Jonathan Spicer, MD, PhD, discusses the efficacy observed with neoadjuvant nivolumab plus platinum-doublet chemotherapy in patients with resectable non–small cell lung cancer.
Jonathan Spicer, MD, PhD, assistant professor of surgery, Dr. Ray Chiu Distinguished Scientist in Surgical Research; program director, Advanced Thoracic and Upper GI Surgical Oncology Fellowship; site lead, Rossy Cancer Network Lung Cancer Disease; and attending surgeon, Division of Thoracic and Upper Gastrointestinal Surgery, McGill University, discusses the efficacy observed with neoadjuvant nivolumab (Opdivo) plus platinum-doublet chemotherapy in patients with resectable non–small cell lung cancer (NSCLC).

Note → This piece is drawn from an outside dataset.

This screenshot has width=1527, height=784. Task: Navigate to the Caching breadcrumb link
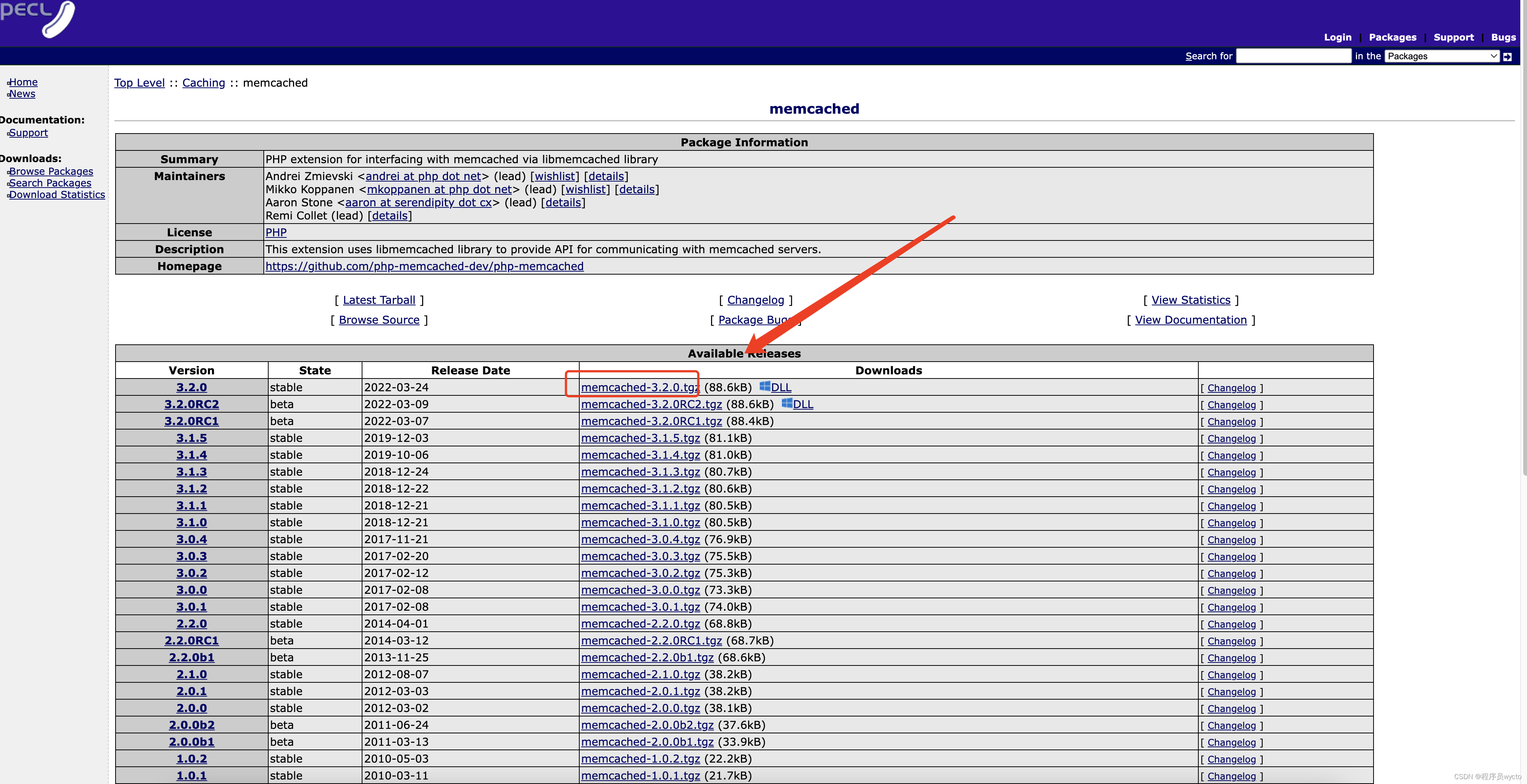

Over 150 centers participated in the CheckMate-816 trial (NCT02998528), which examined the use of neoadjuvant nivolumab plus chemotherapy vs chemotherapy alone in patients with newly diagnosed, resectable, stage IB-IIA NSCLC. On the trial, patients underwent surgery within 6 weeks of treatment and then were given the option of receiving adjuvant chemoradiation.
Results from the study showed equivalent rates of adverse effects between the arms. Moreover, patients who received chemotherapy plus nivolumab experienced more lobectomies, fewer pneumonectomies, and a higher rate of minimally invasive surgeries, Spicer explains. The 90-day mortality from pneumonectomy is approximately 9% vs 2% to 4% with lobectomy, according to Spicer. The safety and surgical outcome data reported thus far from the trial support the use of chemotherapy plus nivolumab as a neoadjuvant option in this population, Spicer concludes.